If not. If they acted like professionals, they would torture him until he screamed. And then until he talked. And if he couldn't end himself first, they would wring him dry of every last piece of information before they killed him. That couldn't happen.
The door opened and Remy squeezed his eyes shut against the light. He was roughly grabbed under the arms and hauled painfully up. His feet dragged behind him as they hauled him down the hallway, gripping his upper arms as his shoulders wrenched painfully, holding up his weight. Slowly, his eyes adjusted to the light, and he was pulled through a pair of doors into what looked like a small, but well appointed personal lab. At the far end, there was a small communal area, where several figures sat. His vision swam as he was dropped roughly on to a metal stool, barely able to keep from falling.
"Where are the rest?" A lab-coated man stood with his back to Remy, operating a microscope with apparent absorption.
"This was the only one we captured, sir. We have identified Emma Frost and Douglas Ramsey from the New York Hellfire Club White Court as the masterminds of the mission. Ramsey has a cover job at one of her companies. La Countessa Fontaine is trying to uncover the identities of the others she met." The room finally collapsed into focus, and Remy was able to identify the speaker; Brock Rumlow, the mercenary commander that they'd tangled with over the Satan's Claw and in New Orleans. Countessa Fontaine, Andrea Schmidt and her brother Andreas sat on a sofa taking in his report.
"Interesting. Always Americans involved." The man's German was off; off-fashioned in a way, like a grandfather who still tried to use the slang from his youth. He turned from the microscope, and Remy bit back a yell.
The man's face was a dripping, ruined mass. Bits of torn flesh and muscle stood out starkly against flashes of bone, and a pair of fevered eyes stared out from the oozing mask of blood. It was as if someone had taken a blade to the man's face, razoring off flesh until the entire face was laid bear. Blood flowed slowly and thickly, congealing and dripping in fat clumps to the lab coat and the floor. He smiled, a truly repulsive movement of muscles and tendons that brought on more blood and twisted the mockery of the face.
"This one will be the start. Madam Hydra, you have your trained telepaths -" In his mangled German, the word literally translated into 'brain-miners', which did not soothe Remy's concerns. "We want to get as much intact from this one."
"Yes Baron."
"What?" The head whipped around, spraying blood across the room.
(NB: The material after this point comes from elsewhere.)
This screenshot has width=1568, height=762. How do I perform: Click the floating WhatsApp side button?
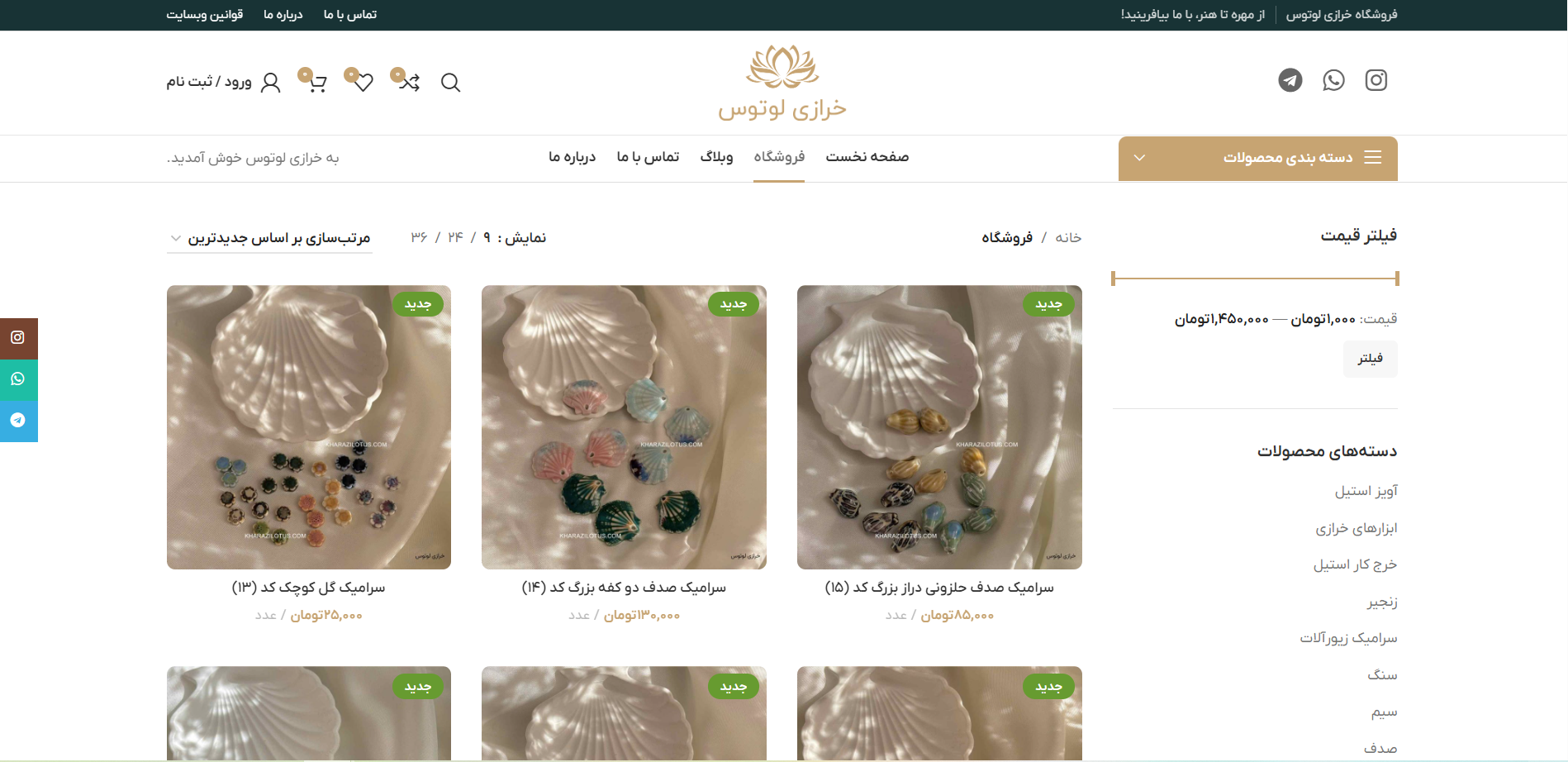(x=18, y=379)

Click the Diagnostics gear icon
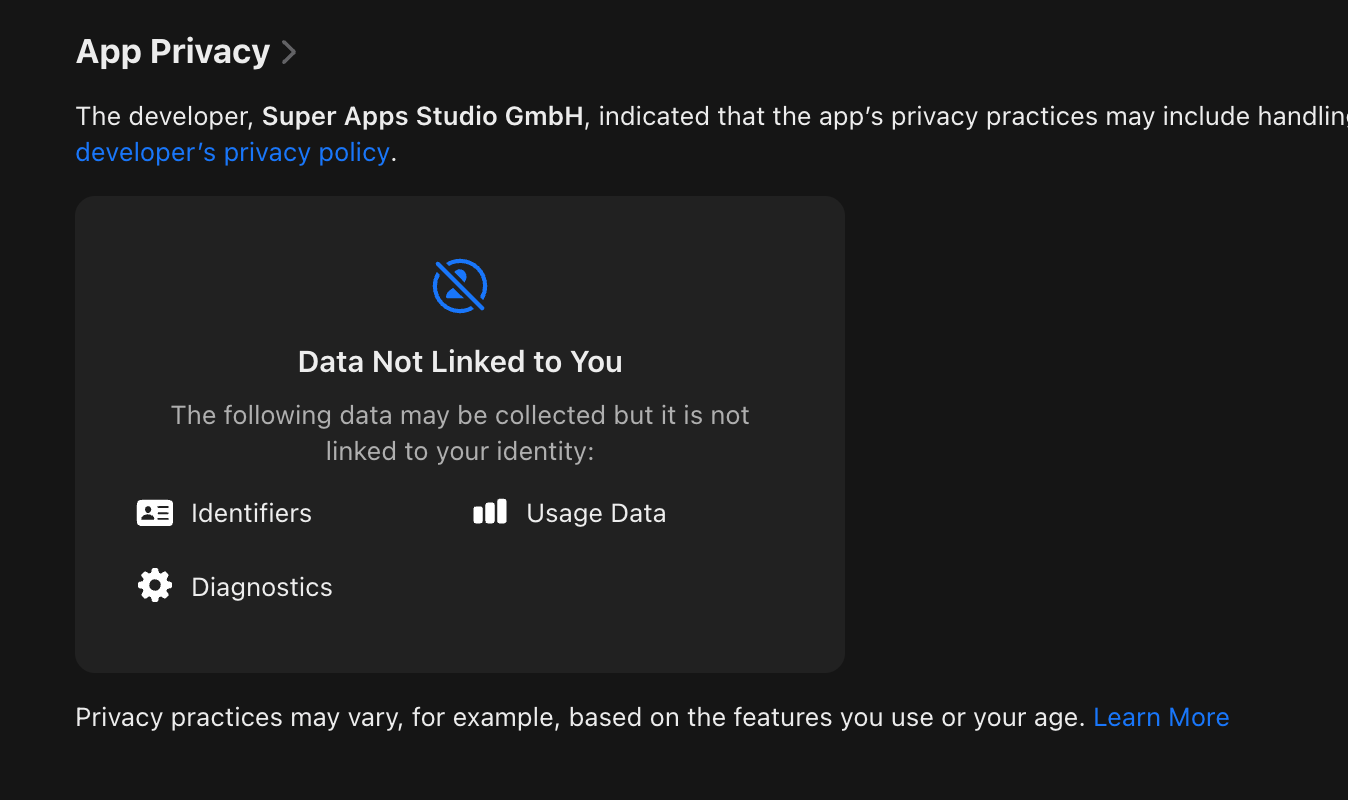[155, 586]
The man moved with viper speed, reaching Fontaine before she could blink and hauling her up by her throat. The ruined face was inches from hers, and Remy imagined he could feel the intensity of his mad eyes on her. "What did you say, Madam Hydra?"
"Yes-" She choked. "Yes, Obergruppenführer Schmidt." She dangled in his grip for a long moment before he released her and stalked away.
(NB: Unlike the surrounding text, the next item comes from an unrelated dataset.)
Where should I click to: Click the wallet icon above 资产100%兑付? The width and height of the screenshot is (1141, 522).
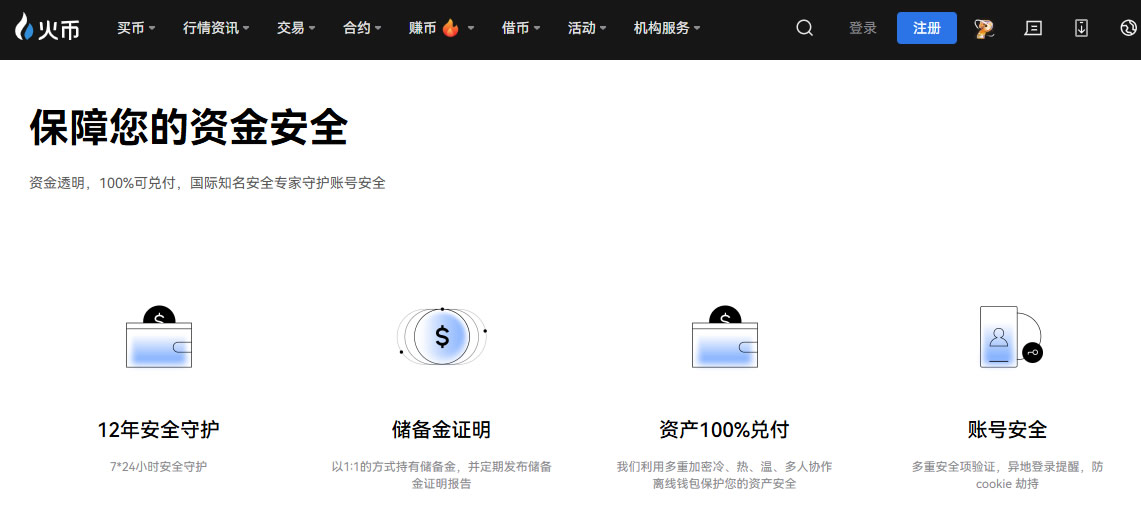[x=725, y=338]
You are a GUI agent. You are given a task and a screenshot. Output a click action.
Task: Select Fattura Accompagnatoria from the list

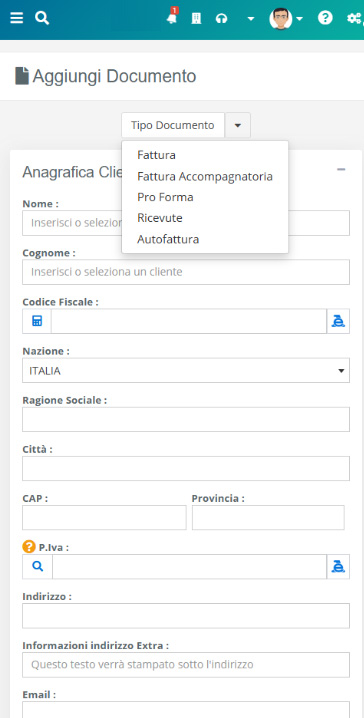click(205, 176)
"Good. My good friend Baron Von Strucker is only to be mentioned in honoring him. I do not intend to imitate him. I will only be who I am!" He all but strieked the last words, and a current of fear ran through the others. After a moment, he subsided. "Unfortunately, my Schutzstaffel is long dust, and with it, my rank. I must consider this."
He paused, and his attention went back to Remy. "Take him away and begin the questioning. Report to me what you find. The rest of the rats have scurried away, but they remain on the fringes, looking in. I want them in mind as soon as possible." Remy was roughly pulled from the chair and hauled back out the doors. It was ironic that torture sounded better than another minute under that mad, dripping gaze. Who was that man? And more importantly, what did he have planned? It was a question that Remy would turn over in his mind until the pain finally blotted it out.